I must strongly disagree with Stephen Willott's opinion1 that it is ‘good news’ that there has been an almost threefold increase in the number of GPs seeing opiate users.
If there had been an increase in the proportion of substance misusers seeing GPs and having specific treatment (from someone) that would be good news.
The possibility of a real increase in the number of misusers would most definitely be bad news, whether or not they were seeing their GP!
Again, increase in proportion treated (regardless of numbers) would be good news, but that they are treated by inexperienced non-specialists would not necessarily.
An increase in the number of GPs seeing these patients, even if the total patients stays the same, would imply that they are being more thinly spread across non-specialist care, and this suggests to me that their care is being dumped on inexperienced GPs who do not have the support to manage them well.
This would most definitely not be good news for the patients or the community.

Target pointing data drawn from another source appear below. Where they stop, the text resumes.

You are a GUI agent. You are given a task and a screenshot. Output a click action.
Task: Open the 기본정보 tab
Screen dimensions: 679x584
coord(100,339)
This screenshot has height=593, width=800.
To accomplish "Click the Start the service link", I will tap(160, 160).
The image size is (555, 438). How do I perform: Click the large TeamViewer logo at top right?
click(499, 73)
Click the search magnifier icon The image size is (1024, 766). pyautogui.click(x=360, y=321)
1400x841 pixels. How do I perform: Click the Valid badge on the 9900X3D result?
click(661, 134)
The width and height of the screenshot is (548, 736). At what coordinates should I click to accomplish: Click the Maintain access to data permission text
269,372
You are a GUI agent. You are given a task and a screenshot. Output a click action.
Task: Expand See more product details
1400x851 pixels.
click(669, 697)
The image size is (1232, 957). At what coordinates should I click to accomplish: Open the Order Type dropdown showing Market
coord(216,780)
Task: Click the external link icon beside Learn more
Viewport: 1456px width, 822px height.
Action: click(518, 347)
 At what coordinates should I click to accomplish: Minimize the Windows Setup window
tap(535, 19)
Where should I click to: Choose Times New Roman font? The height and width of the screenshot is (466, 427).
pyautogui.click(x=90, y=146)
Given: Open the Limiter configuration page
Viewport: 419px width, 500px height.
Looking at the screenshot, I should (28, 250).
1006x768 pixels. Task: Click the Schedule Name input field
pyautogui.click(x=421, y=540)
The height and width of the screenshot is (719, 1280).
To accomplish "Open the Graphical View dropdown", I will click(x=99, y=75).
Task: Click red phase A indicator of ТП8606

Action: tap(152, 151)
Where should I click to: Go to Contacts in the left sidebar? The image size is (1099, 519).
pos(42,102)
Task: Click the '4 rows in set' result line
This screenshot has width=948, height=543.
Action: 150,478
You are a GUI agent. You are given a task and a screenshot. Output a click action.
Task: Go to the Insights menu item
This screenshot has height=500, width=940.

It is also quite possible that they are indeed being dumped without the provision of any local enhanced service support, and this would be bad news for the GPs involved, who are doing it for free, as well as without support.
I don't know where Stephen works, but here in our part of Wales we have very poor availability of service, partly related to rurality, but the hospitals do tend to discharge such patients with instructions to get scripts from their GPs for tomorrow's doses, with no thought as to the effects of this on GP services or quality of care, and the fact that we have no contract to provide such services. Furthermore, when informed of their duty to continue prescribing, the hospital staff seem to think it is okay just to dump it for GPs to sort out, when we don't even have access to a suitable dispensing chemist for some of these drugs nearby, let alone education and an LES for the service.
Could Dr Willott influence this service provision problem at all to improve care of these patients?
- © British Journal of General Practice, 2005.